Una consulta con entre 1 y 20 profesionales sanitarios puede dedicar entre cuatro y ocho semanas a la planificación inicial de una migración sencilla a un sistema de historias clínicas electrónicas (EMR) de tipo SaaS. El volumen de datos, las integraciones, la disponibilidad del personal y los tiempos de respuesta de los proveedores pueden alargar ese plazo. Un calendario por escrito, en el que se indiquen los responsables y las fechas de las dependencias, permite identificar qué tareas pendientes podrían afectar a la puesta en marcha.
¿Qué registros deben seguir estando disponibles tras una migración?
Los historiales que deben seguir estando accesibles dependen de los requisitos de conservación, acceso de los pacientes, facturación y de las entidades pagadoras que se apliquen a su consulta. Conserve los historiales clínicos, demográficos y financieros obligatorios en el nuevo sistema de historias clínicas electrónicas (EMR) o mediante un acceso seguro al archivo en modo de solo lectura. Antes de dar de baja el sistema antiguo, confirme los requisitos aplicables, concilie el recuento de historiales y los saldos, y compruebe una muestra representativa de historiales.
¿Puede una consulta privada cambiar de especialidad sin tener que cerrar para formarse?
Una consulta privada puede evitar tener que cerrar todo el día dividiendo la formación en sesiones breves cuando la agenda de pacientes lo permita. El titular puede practicar las tareas habituales en una cuenta de prueba y reducir el número de citas durante los primeros días tras la puesta en marcha. Si el proveedor ofrece un horario de atención o asistencia programada, el titular puede recurrir a ellos para obtener ayuda sin tener que cerrar todo el día.
¿Quién debería encargarse de la migración si no hay un responsable de informática ni de administración?

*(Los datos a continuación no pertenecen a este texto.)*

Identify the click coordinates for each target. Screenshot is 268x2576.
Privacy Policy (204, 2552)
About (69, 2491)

El propietario de la consulta o un profesional sanitario de confianza debería actuar como responsable interno de la migración. Esa persona se encarga de hacer un seguimiento de los plazos, enviar los archivos de datos, coordinar la formación y confirmar las tareas de los proveedores. El hecho de que haya un único responsable evita que las solicitudes y las decisiones queden sin asignar.
¿Qué ocurre si se retrasa la fecha de puesta en marcha?
Un retraso en la puesta en marcha requiere una prórroga controlada del antiguo sistema de historias clínicas electrónicas, en lugar de una transición precipitada. El responsable de la migración debe confirmar que se mantiene el acceso, revisar las fechas de formación e informar al personal sobre el calendario actualizado. La consulta debe evitar cancelar la cuenta antigua hasta que los registros migrados y las integraciones esenciales superen la validación.
Planifica la transición al historial médico electrónico como un proyecto bien definido
Gestiona el cambio de tu historia clínica electrónica (EMR) con hitos con fechas concretas, responsables asignados y plazos programados para la migración, la formación, la validación y el soporte durante la puesta en marcha. Antes de la transición, valida los registros y saldos migrados; a continuación, comprueba los flujos de trabajo completos y corrige cualquier problema que pueda afectar a la atención al paciente o a la facturación. Designa a un responsable interno para que supervise los plazos y coordine con el proveedor. Utiliza la lista de comprobación para elaborar un plan de implementación con fechas concretas y, a continuación, pide al proveedor que confirme el formato de migración, las dependencias y los plazos de ejecución antes de fijar la fecha de puesta en marcha.